Понтий Пилат является перед нами в белом плаще с кровавым подбоем, в ореоле могущества, власти, силы, торжествующей уверенности в себе. Рядом с ним — нищий бродяжка, сын потаскухи и какого-то сирийца. Смешно даже задаваться вопросом, кто из этих двоих от кого зависит. Всевластному прокуратору стоит шевельнуть мизинцем — и бродячий философ исчезнет, перестанет существовать, погибнет страшной, мученической смертью. Но это только видимость. А вот — суть:
> …от ступеней крыльца к постели тянулась лунная лента. И лишь только прокуратор потерял связь с тем, что было вокруг него в действительности, он немедленно тронулся по светящейся дороге и пошел по ней вверх прямо к луне… Он шел в сопровождении Банги, а рядом с ним шел бродячий философ…
— Мы теперь будем всегда вместе, — говорил ему во сне оборванный философ-бродяга, неизвестно каким образом ставший на дороге всадника с золотым копьем… — Помянут меня, — сейчас же помянут и тебя! Меня — подкидыша, сына неизвестных родителей, и тебя — сына короля-звездочета и дочери мельника, красавицы Пилы.
— Да, уж ты не забудь, помяни меня, сына звездочета, — просил во сне Пилат. И, заручившись кивком идущего рядом с ним нищего из Эн-Сарида, жестокий прокуратор Иудеи от радости плакал и смеялся во сне.

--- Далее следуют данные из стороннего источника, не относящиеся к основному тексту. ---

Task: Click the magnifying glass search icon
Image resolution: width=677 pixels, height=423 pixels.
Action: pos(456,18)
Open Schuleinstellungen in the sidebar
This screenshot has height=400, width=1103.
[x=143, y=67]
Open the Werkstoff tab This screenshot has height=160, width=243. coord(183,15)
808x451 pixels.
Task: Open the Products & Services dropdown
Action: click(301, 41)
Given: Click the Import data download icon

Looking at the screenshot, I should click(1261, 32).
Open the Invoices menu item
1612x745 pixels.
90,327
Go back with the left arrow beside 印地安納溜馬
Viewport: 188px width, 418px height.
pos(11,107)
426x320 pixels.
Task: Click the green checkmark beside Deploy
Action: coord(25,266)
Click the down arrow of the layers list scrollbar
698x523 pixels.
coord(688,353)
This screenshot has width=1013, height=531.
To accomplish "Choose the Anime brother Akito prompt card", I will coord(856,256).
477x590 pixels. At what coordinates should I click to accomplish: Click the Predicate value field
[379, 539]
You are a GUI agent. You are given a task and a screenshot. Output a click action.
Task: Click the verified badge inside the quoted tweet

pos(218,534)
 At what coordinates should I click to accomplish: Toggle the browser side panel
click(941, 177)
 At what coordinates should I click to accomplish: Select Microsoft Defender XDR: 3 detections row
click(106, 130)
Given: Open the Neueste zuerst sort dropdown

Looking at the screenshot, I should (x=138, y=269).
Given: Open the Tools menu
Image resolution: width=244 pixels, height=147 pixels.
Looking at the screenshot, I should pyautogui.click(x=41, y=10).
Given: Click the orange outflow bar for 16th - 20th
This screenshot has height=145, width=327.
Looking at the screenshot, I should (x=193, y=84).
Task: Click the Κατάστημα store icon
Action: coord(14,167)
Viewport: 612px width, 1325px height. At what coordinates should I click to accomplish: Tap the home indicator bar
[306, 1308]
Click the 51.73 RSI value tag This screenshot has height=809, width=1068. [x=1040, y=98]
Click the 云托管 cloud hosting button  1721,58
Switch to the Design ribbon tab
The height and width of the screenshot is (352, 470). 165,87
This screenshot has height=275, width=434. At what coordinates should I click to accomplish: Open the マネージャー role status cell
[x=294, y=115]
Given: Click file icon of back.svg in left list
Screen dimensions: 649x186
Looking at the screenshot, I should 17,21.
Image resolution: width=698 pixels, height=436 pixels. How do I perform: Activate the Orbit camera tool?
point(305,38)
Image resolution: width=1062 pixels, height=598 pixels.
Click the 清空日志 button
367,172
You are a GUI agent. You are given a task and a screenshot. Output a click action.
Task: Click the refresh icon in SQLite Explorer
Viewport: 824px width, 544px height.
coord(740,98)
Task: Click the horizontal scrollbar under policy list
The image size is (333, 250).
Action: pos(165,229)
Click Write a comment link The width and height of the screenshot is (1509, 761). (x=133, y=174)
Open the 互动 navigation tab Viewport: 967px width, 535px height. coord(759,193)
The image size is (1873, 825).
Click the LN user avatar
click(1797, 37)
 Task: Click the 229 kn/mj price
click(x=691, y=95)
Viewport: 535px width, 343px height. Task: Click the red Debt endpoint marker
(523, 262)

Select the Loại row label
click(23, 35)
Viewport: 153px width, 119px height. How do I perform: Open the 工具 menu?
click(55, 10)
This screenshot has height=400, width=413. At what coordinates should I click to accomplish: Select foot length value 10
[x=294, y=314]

Пока это еще только сон. Но сон этот — вещий. И в конце романа он сбывается:
Проклятые скалистые стены упали. Осталась только площадка с каменным креслом. Над черной бездной, в которую ушли стены, загорелся необъятный город с царствующими над ним сверкающими идолами поверх пышно разросшегося за много тысяч лун сада. Прямо к этому саду протянулась долгожданная прокуратором лунная дорога, и первым по ней кинулся бежать остроухий пес.
Человек в белом плаще с кровавым подбоем поднялся с кресла и что-то прокричал хриплым, сорванным голосом. Нельзя было разобрать, плачет он или смеется, и что он кричит…
Хоть и нельзя разобрать, плачет он или смеется, мы с вами прекрасно знаем, что означает эта немая сцена: он плачет и смеется от радости, что нищий бродяжка из Эн-Сарида, наконец, вспомнил о нем…
Вот широкая дубовая кровать со смятыми и скомканными грязными простынями и подушкою, а на ней — какая-то фигура, одетая в одну ночную длинную рубашку, грязную и заплатанную на левом плече…
Но теперь мы уже знаем, что эти грязные простыни и эта грязная, заплатанная ночная рубашка — только видимость. Такая же видимость, как величественный белый плащ с кровавым подбоем, накинутый на плечи несчастного, измученного, бесконечно страдающего человека.
Булгаков нигде не пытается выдать видимость за суть. Постоянно, на всем протяжении романа он дает нам понять, что видимость обманчива, что не следует придавать ни малейшего значения одеждам его героев — всем этим кургузым пиджачкам, дурацким жокейским картузикам, грязным ночным рубашкам.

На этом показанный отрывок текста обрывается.